# Flw Toho...



## Nipididdee (Apr 19, 2004)

I had one dog of a time trying to get FLW LIVE to work today...never managed it!!!

Anyone have some results of the weigh-in???

FLW really had a GREAT chance to further enhance the sport with the new fantasy arena. I'm disappointed that they couldn't capitalize on it coming out of the box.

They have a "new" slow loading site and now requiring membership into FLW inorder to watch the live weigh. 

I'm all about it- nada problem, but I'd bet many who are just venturing into the spectator side of it (who they attracted with the fantasy stuff) are kinda left with a bad taste in their gullet after no weigh-in access.

Is it me??? Anyone else having probs online???

nip


----------



## ParmaBass (Apr 11, 2004)

http://flw.flwoutdoors.com/tournament.cfm?cid=1&t=results
Try that link.... It was slow to load, but eventually came up for me. If you want to find out anything about the FLW anglers they wanted like $40.00 for a fantasy edge report, that left a bad taste in my mouth.
Brett Hite 22lbs... Vic is in 19th palce about 10lbs off the lead.


----------



## cedar1 (Feb 5, 2006)

Hey Nip, I had the same problem so I called them. They said it was tech. problems. I agree that its bad timing to start charging to see the weigh ins. If I was a newbe at the fantasy fishing I would feel like I got suckered into something.


----------



## rattletraprex (Sep 1, 2005)

I could see my results for the tourney but not anything else. Shouldn't have to pay for the basics! I don't mind doing some research on anglers but they should at least have the finishing order up for all to see. I have one at 17 and one at 51 the rest are way down there. You can get Players Edge now for $25 or join FlW club but I'm not going to. Good Luck Guys. Just clicked on link ParmaBass put up and was able to see the finishing order.


----------



## Nipididdee (Apr 19, 2004)

Rattle-

No prob with the $$$ to get the players advantage- shoot- for all that work WELL worth it...

I don't even take issue with having to be a flw member to watch the live video stream...but... poor timing as Cedar indicated.

There wasn't any heads up for anyone that would be the case- always used to be click and go.

## Records shown

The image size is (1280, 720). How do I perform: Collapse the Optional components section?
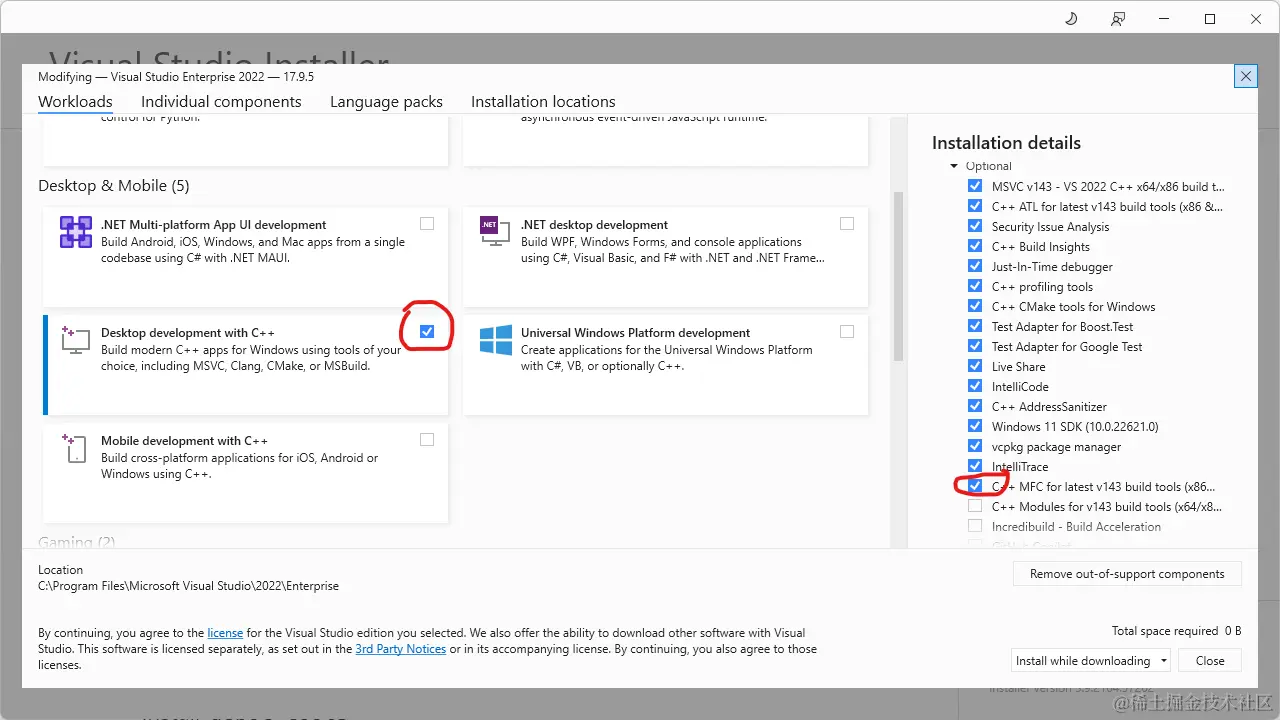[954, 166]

---

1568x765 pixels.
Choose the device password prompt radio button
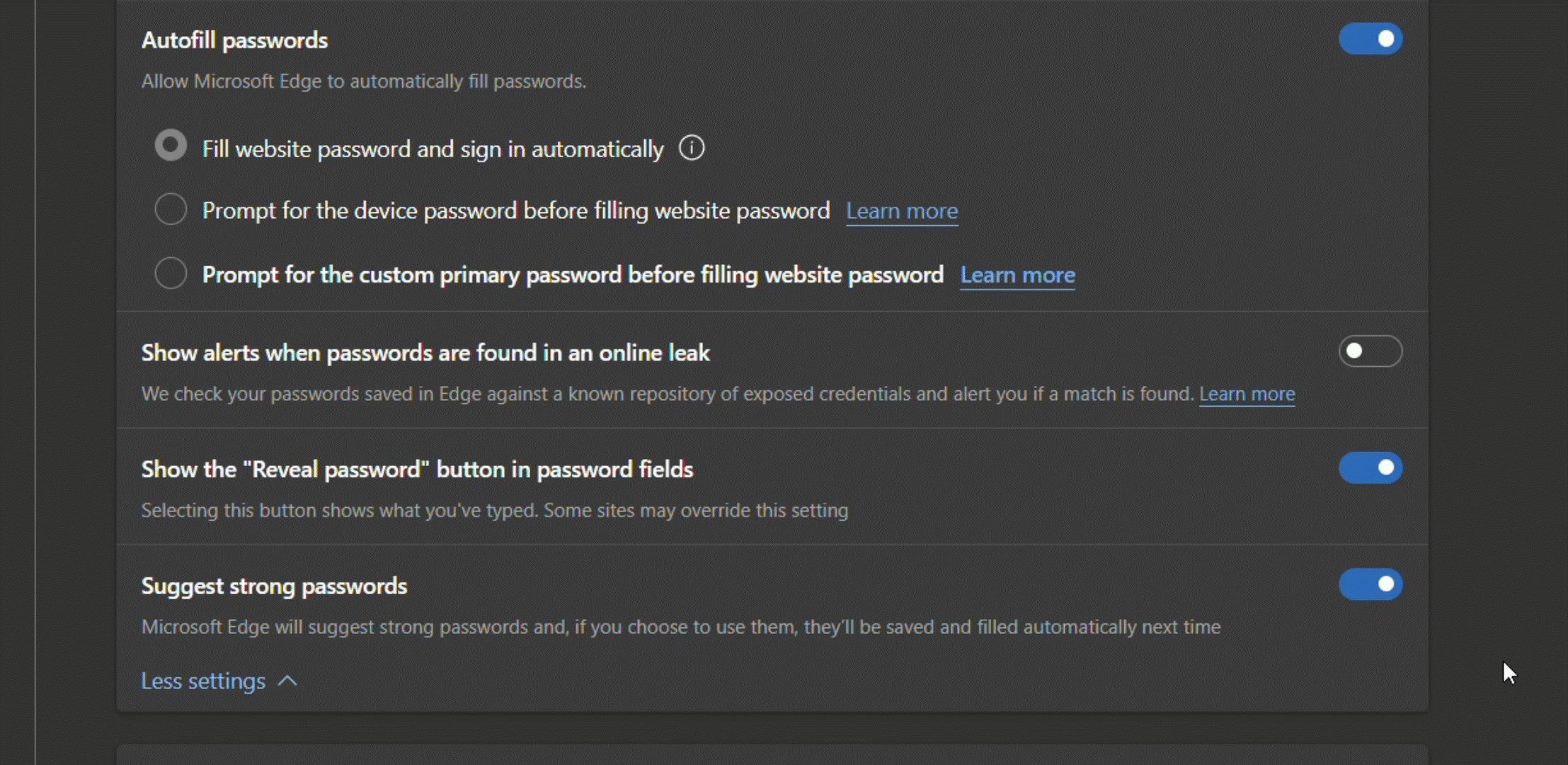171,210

## To be done
1 - In the FLW forum thread, what price did ParmaBass say was being asked for a fantasy edge report?
2 - Go on with the FLW forum thread from the point where it stops.
The records have no connection to the forum thread on FLW's website.

## Responses for each task
1 - $40.00.

2 -
I called too Cedar- after on hold for 10 minutes I guessed it wasn't just me  

I bet the techno guys get canned if they dont pull it together for tomorrow!

I have had people (esp at work) who know I'm involved with the tourney scene actually come up and start discussing FLW events with me. Thats TOTALLY new and introducing the sport to folks who otherwise would/have cared less. They never could understand in the past years what it was we did out there (despite my persistence)- with the fantasy fishn'- it got them hooked!!!!

Come'on FLW- *continuity*-- make it happen!!!!

nip
www.dobass.com


----------



## ParmaBass (Apr 11, 2004)

rattletraprex said:


> Shouldn't have to pay for the basics!


That's what I said earlier. They could at least list the anglers hometown or State there from. It's a giant crapshoot anyway!! Good luck!


----------



## rattletraprex (Sep 1, 2005)

Parma if you go to My Team then create/edit tem and click on an anglers name it will give you a little info on them. Not much but some,they have a promo for PA now that's $25 so guess compared to what I spend on fantasy football that isn't bad. Cedar1 if you're not in our leauge join in,we're over 30 now. Leauge ID# is 10684 password ogf.


----------



## ranger487 (Apr 5, 2005)

I just got of the bassfishing home page and they said that they were not having any problems ?? Im with all of you guys alout of waiting just to get on the site.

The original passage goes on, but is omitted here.